- _Given records_

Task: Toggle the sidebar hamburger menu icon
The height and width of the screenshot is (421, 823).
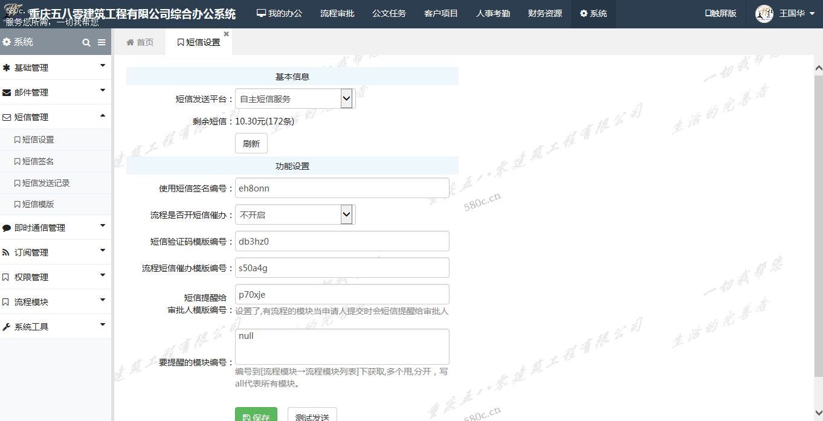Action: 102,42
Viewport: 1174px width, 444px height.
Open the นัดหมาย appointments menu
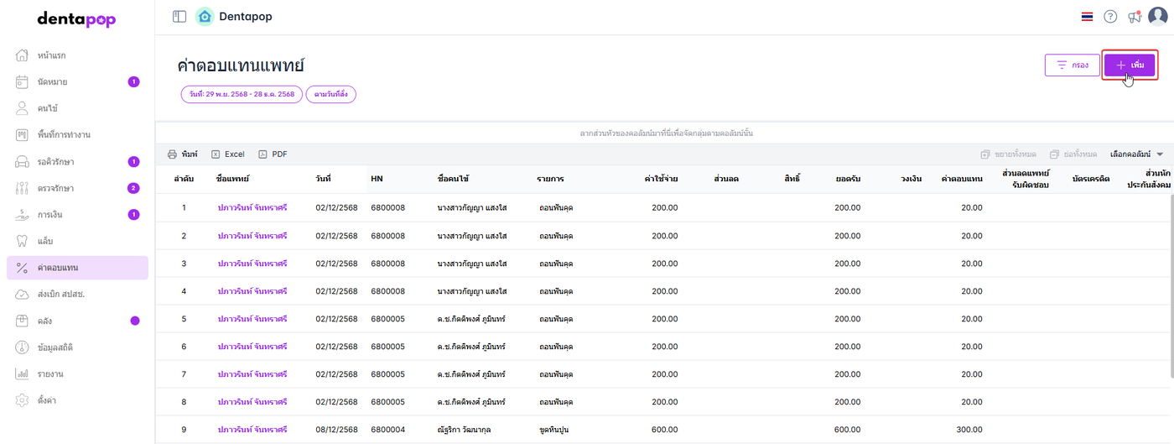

- _Work order_
Extract the run of lines from the line holding "Viewport: 1174px width, 444px height." through the final line of the material above, exactly and inclusively. Leave the pictures behind.

- _Response to the task_
Viewport: 1174px width, 444px height.
Open the นัดหมาย appointments menu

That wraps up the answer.